I do have crash carts on every unit. Our tele unit is also our med surg unit. PACU is a one bed recovery room that I wouldn't stay in with a critical patient alone due to its physical location. The decision to move a patient to the ED is a short term move to make room in ICU. For me, its a do what ya gotta do at the time kinda things. I am certainly not going to put the patient on a stretcher in a hallway. The ICU director is very good about coming in when needed, OR/PACU is a totally different matter.

Specializes in Clinical Research, Outpt Women's Health.

I think the issue is NOT that they moved the pt to the ER, but that they did not relieve the ER nurse of part of her patient load so that she could safely care for a patient that needed intensive care level of nursing. How could she do that with 7 patients?

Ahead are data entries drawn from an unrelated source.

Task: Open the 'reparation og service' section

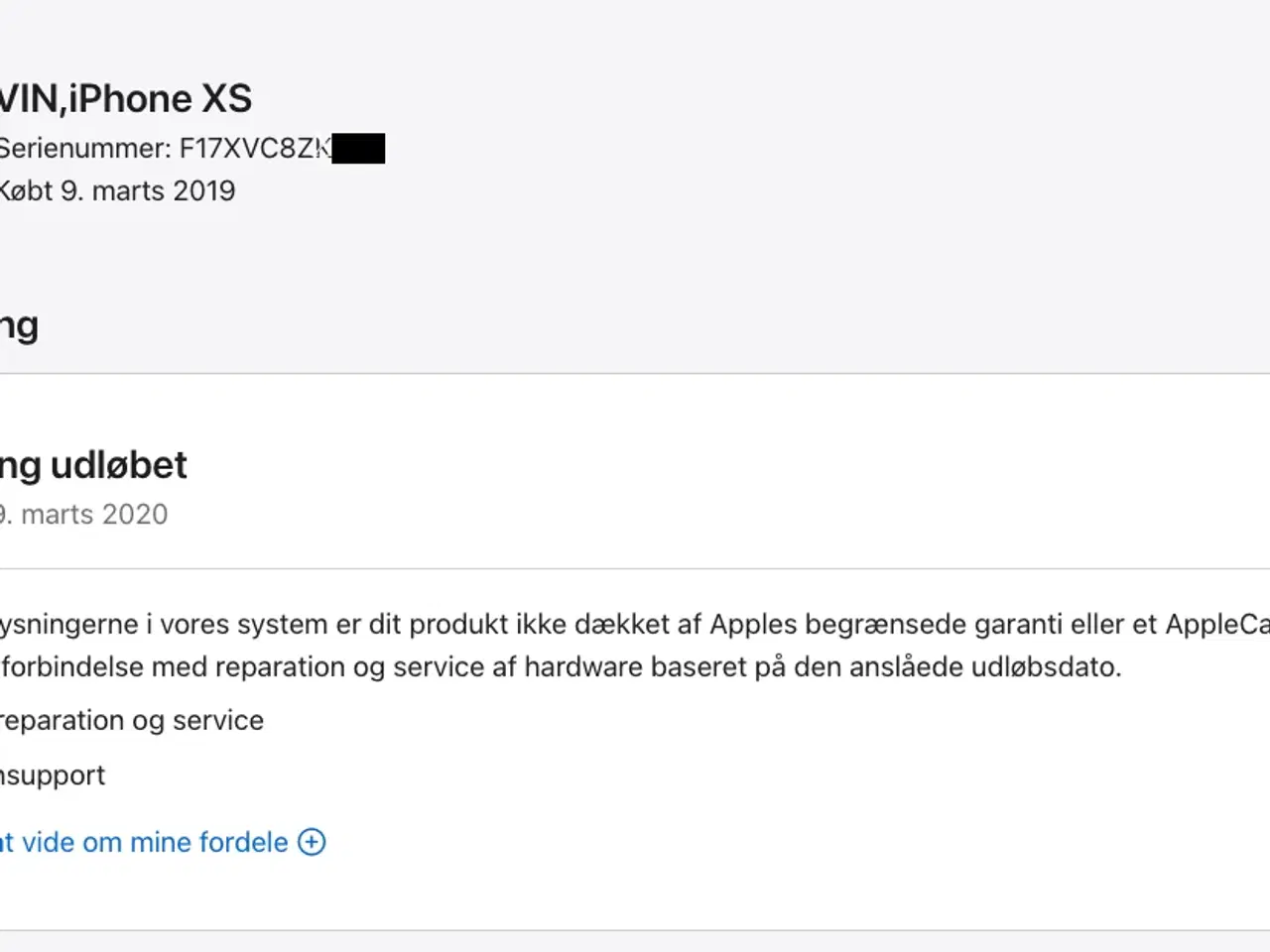Action: tap(131, 720)

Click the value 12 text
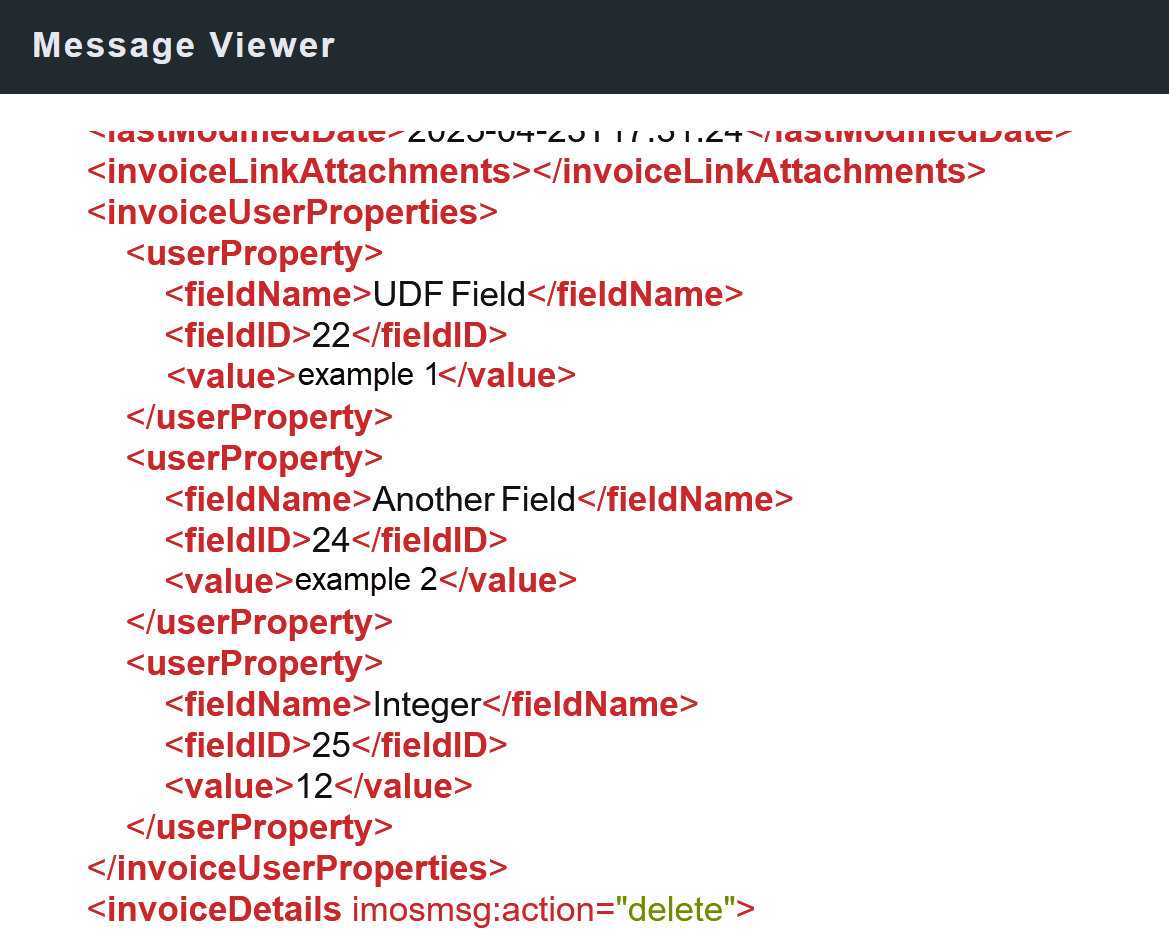tap(314, 787)

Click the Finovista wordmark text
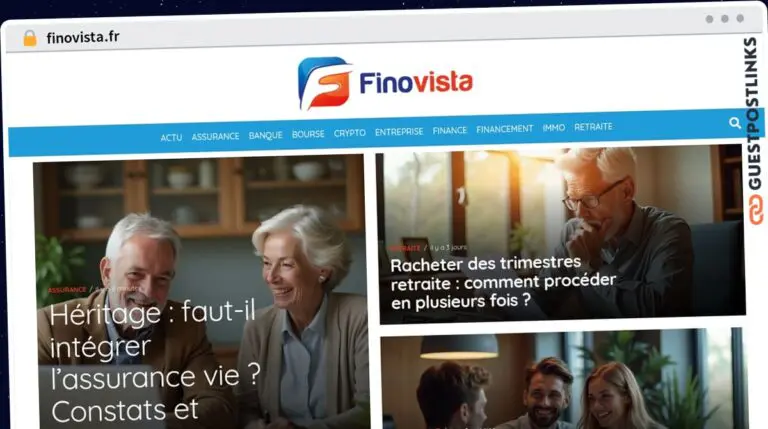(x=416, y=82)
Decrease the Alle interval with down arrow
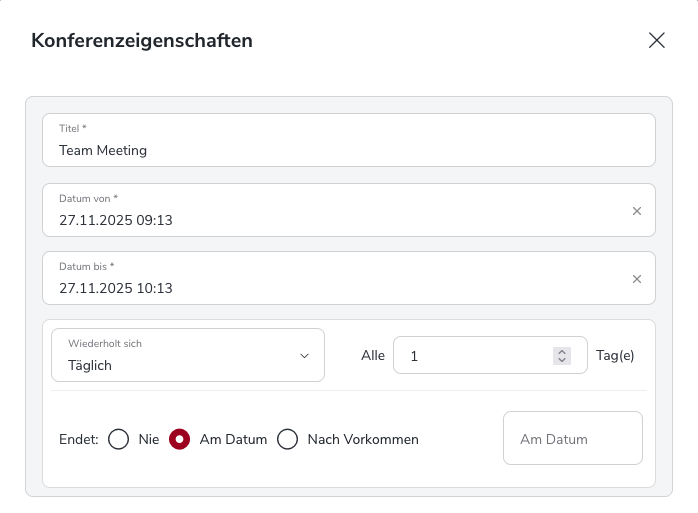 (562, 360)
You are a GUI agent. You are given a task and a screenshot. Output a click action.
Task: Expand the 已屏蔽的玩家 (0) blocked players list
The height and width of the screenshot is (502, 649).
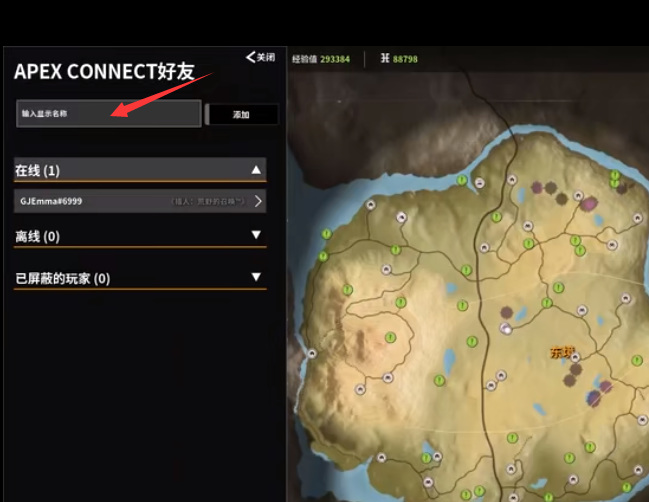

I see what you mean Angie...

I would not want my MS nurse titrating dopamine...

What I am referring to is, in a code situation, ANY nurse can push epi, regardless of ACLS standing...

Specializes in Geriatrics, MS, ICU.

Unfortunately this happens a lot... We have been full and the ER has had to endure patient's like this for us...There was a patient who was actually in a hold in the ER for over 24 hours a few weeks ago for the ICU that I work in... It is a reality that I hate see but...it is what it is. I would rather the patient be in the ER then on a floor without monitors, but I agree with a few of you regarding the relief. The supervisor should have relived the nurse getting this patient of at least 2 patients. One of the reasons I left floor nursing was because of the patient loads. Having 7 or more patients consistently! It is a horrible feeling to have such a responsibility and then to get a patient who is dealing with a heart condition...OUCH! The stress is awful for a nurse not to mention the poor patients and their families who have to see the nurse under such stressful conditions. It makes us look bad, no matter how you try and keep it together the stress always shows on your face. Especially to an anxious patient and family.

Specializes in Rehab, LTC, Peds, Hospice.

Really, nursing everywhere needs to be staffed based on acuity. I'm just a LTC nurse but they keep putting tons of skilled patients on my floors with rehab needs and PICCs etc.. because there is no room on rehab. I've worked rehab and I like it but the reason why you carry such heavy loads in LTC is because they are not supposed to require huge amounts of time to care for. Patient care suffers period. They need to listen when we say this is not safe. We are not being lazy! We are advocating for our patients!